In celebration for the arrival of the upcoming film Jurassic World Rebirth, Universal Studios Hollywood announced four more animatronic Dilophosaurus with improved splashes by the Mosasaurus during the Universal Mega Movie Summer event.

==Ride description==
===Queue and pre-show===
Guests enter through the Jurassic World gates and into a series of switchbacks. The queue is designed to look like Isla Nublar from the film. The queue is covered with posters and billboards explaining the dinosaurs at the park. Overhead, video monitors display "Jurassic World Network", the island's TV station which plays Dino facts and also interviews with characters from the film. As guests approach the loading area, smaller monitors display safety info before guests board their boat.

===Ride===
Each boat is capable of holding 25 people. The ride begins by climbing the first lift hill and the boats are taken to the Mosasaurus Aquarium Observatory, encountering the Mosasaurus. The boats then go into Herbivore Valley, a lush tropical area, where riders meet a mother Stegosaurus and her baby and encounter a Parasaurolophus before entering Predator Cove, where riders see carnage has ensued after the Indominus rex escaped with the other dinosaurs. Riders overhear that the ACU (especially Dr. Wu) is being called in to round up the escaped dinosaurs, passing by a damaged Gyrosphere and a pair of Compsognathus/Procompsognathus fighting over a tourist's hat. Claire Dearing comes in over a monitor and tries to comfort the riders, but her signal cuts off before riders travel up the second lift hill, where they see the Indominus herself spying on them through a hole in the nearby wall. Owen Grady then patches in and advises the riders not to move out of the boat. He then sends Blue the Velociraptor help the riders escape.

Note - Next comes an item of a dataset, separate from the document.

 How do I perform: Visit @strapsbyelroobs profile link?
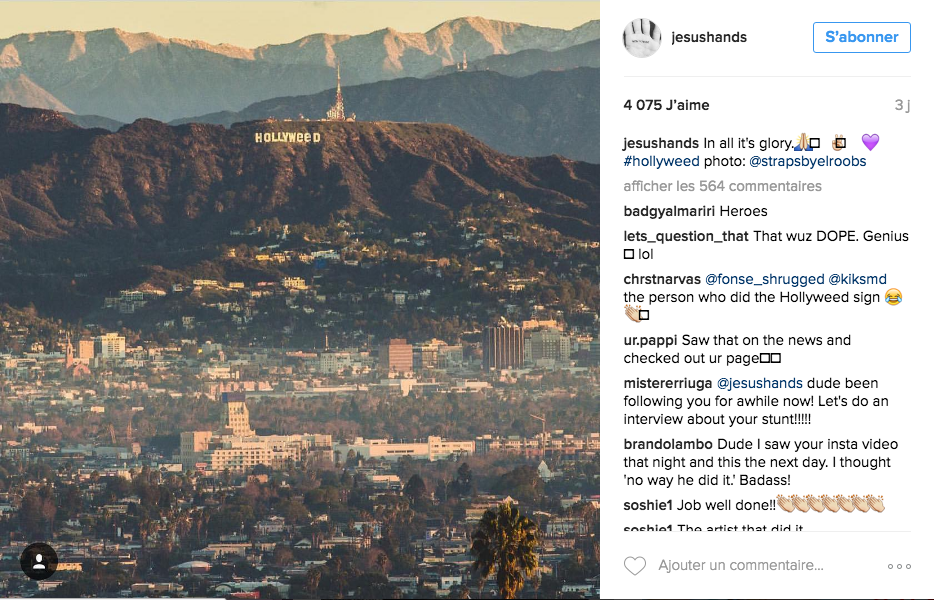(x=807, y=161)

As the boat nears the top of the lift, the first Velociraptor holding a destroyed electrical wire lunges at riders through the ceiling. Following attempts by two Dilophosaurus to spit venom (actually water) at riders and a close call with the Indominus, the riders meet up with Blue, who leads them to an exit, but the Indominus arrived there first. The Tyrannosaurus rex then arrives and attacks the Indominus; their subsequent fight buying riders some time to escape. The boat then goes down the 84-foot drop, splashing all guests with water once it reaches the bottom and the ride ends. The riders exit the ride into the gift shop.

==Reception==
Reaction from riders was mostly positive at the time of opening. Todd Martens of the Los Angeles Times called it "an imperfect ride but the perfect one for where the 'Jurassic Park' franchise has gone," stating that the Jurassic World films focused more on thrills than story. Martens stated that the ride "packs plenty of tension and scares and wow-inducing special effects into its five-plus minutes. But it does this at the expense of a sense of awe, grandeur and basic grasp of storytelling that the original attraction possessed." Laure Prudom of IGN wrote "once you move past the nostalgia, most of the updates help enhance the exhilaration of the ride, and aside from the mosasaurus's screens, the rest of the ride focuses on practical effects and tangible animatronics, which helps it retain its charm."

Rhett and Link of Good Mythical Morning went on the ride in July 22, 2026 (Wednesday). Reaction from them was also positive after riding it 27 times.